Drawing on these two decisions, the Court in Sentinel concluded that the plaintiff in that case was more closely identified with her husband’s policy than with the business policy. The Court reasoned that, unlike a sole proprietorship, a limited liability company is a separate legal entity from its owners and members and capable of being the true named insured on an insurance policy.
A principal of Georgia UM law the Court did not specifically address in its opinion, but which helps explain its reasoning, is the definition of an “insured” under the UM statute. The statute creates two categories of insured persons: (1) “the named insured and, while resident of the same household, the spouse of any such named insured and relatives of either, while in a motor vehicle or otherwise;” and (2) “any person who uses, with the expressed or implied consent of the named insured, the motor vehicle to which the policy applies.” O.C.G.A. § 33-7-11(b)(1)(B) (emphasis added); see Dunn-Craft v. State Farm Mut. Auto. Ins. Co., 314 Ga. App. 620 (2012). Coverage for the first category of persons applies regardless of location or whether they are operating a vehicle covered by the policy, i.e. it “follows the insured.” Coverage for the second category of persons applies to permissive users of a covered vehicle, but only while operating such vehicle.
As the resident spouse of a named insured on the USAA policy, the plaintiff in Sentinel was insured under that policy regardless of whether she was operating a covered vehicle. On the other hand, she was only insured under the Sentinel policy issued to named insured JK Lakeside while operating the vehicle to which the policy applied. As in the Travelers case, the Court thus concluded that the periodic coverage afforded by the Sentinel policy was more distant from the plaintiff than the coverage under the USAA policy which followed her in any vehicle.
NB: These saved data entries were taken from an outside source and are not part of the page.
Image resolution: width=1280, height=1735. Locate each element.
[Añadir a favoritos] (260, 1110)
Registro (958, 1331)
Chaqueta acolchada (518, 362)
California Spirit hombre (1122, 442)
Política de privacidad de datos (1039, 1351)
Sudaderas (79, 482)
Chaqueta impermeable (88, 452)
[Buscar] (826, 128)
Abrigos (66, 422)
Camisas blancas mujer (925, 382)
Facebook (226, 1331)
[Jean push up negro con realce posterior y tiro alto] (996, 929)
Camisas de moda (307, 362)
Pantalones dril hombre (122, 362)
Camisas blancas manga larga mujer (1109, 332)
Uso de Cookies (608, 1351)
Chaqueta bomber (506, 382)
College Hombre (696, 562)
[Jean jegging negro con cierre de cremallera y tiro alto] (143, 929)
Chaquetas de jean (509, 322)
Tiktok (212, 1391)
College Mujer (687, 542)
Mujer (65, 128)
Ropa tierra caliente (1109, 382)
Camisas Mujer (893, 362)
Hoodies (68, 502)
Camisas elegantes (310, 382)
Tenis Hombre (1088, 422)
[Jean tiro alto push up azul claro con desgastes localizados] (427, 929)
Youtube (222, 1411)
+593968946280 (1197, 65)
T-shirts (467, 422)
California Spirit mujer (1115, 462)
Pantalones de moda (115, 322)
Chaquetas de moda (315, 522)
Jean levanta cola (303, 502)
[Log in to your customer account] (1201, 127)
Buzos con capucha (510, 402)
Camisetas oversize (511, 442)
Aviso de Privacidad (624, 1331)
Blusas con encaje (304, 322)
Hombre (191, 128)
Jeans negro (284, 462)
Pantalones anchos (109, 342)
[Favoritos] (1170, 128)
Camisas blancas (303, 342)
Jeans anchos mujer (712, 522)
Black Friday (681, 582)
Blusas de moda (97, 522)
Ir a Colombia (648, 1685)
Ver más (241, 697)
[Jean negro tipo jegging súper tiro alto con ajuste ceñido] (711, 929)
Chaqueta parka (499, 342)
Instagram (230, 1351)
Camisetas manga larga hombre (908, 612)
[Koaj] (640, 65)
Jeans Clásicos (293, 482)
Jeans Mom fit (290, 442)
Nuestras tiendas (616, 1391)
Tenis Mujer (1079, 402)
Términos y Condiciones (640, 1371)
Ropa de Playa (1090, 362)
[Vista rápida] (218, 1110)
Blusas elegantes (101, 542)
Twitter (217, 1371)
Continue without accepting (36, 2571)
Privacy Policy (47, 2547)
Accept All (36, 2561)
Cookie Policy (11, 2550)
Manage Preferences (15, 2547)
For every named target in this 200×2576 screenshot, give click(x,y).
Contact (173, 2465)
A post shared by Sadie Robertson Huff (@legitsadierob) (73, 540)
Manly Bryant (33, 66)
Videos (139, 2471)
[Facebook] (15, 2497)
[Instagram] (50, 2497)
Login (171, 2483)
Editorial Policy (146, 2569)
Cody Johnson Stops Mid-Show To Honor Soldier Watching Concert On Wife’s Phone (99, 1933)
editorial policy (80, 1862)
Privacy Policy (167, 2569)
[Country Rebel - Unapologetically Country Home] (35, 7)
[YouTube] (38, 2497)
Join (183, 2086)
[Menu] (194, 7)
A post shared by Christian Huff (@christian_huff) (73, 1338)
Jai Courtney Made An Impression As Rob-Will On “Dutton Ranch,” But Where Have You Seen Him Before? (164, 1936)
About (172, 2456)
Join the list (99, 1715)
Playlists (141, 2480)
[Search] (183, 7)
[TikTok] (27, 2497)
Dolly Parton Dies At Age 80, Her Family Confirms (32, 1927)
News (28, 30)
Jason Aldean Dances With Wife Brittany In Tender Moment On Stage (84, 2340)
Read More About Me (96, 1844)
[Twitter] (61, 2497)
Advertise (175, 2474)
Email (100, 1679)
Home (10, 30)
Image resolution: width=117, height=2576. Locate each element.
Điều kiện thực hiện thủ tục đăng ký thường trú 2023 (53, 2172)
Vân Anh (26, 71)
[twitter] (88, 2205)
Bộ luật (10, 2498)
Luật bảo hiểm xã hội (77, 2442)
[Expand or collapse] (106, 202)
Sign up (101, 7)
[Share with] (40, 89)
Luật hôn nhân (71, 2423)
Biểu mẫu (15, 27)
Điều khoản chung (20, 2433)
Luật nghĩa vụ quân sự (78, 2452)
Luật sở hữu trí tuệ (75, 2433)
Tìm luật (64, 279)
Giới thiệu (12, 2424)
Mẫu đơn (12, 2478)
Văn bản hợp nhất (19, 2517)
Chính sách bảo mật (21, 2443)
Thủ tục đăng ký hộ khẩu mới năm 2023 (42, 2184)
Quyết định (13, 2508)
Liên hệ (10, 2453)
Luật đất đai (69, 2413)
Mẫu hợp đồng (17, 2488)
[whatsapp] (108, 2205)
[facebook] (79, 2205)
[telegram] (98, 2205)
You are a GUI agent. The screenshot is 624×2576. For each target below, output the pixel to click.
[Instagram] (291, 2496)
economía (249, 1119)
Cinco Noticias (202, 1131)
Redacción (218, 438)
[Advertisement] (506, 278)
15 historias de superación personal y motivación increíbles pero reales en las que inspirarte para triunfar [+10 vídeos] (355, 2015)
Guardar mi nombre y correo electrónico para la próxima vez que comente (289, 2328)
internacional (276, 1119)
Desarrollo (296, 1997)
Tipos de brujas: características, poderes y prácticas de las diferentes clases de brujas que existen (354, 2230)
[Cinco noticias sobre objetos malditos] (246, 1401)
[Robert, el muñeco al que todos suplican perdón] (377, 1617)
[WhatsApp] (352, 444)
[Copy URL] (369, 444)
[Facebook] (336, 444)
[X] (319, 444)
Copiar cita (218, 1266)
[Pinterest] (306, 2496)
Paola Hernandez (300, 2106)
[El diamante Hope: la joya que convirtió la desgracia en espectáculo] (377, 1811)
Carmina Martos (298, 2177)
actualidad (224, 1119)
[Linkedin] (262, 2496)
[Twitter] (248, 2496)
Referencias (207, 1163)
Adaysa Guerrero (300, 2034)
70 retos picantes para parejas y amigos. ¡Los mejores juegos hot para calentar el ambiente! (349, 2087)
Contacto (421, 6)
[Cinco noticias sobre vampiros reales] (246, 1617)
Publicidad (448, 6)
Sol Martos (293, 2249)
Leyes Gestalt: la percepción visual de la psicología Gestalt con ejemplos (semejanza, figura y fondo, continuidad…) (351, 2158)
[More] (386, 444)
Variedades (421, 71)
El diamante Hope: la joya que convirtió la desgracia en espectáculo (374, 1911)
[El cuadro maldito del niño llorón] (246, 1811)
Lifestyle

It is also notable that the Court did not consider the various facts surrounding the accident, ownership of the vehicle, or whether the plaintiff was operating the vehicle in the course of her employment. Instead, the determination boiled down to plaintiff’s status under the competing policies: she was more closely identified with her husband’s policy providing constant coverage to her than with the policy issued to her business which covered her only when operating a covered vehicle. Removing the circumstances of the accident from the equation in applying the “more closely identified with” test follows the mandate in the Travelers decision of utilizing a “single and uniformly occurring fact w hich addresses itself to the relationship of the injured plaintiff to the policy rather than the circumstances of the injury to the policy.” It also leads to the seemingly contradictory results of a business policy having priority for an accident involving a personal vehicle in the Southern Guarantee case, and personal policies having priority for accidents involving company vehicles in the Travelers and Sentinel cases.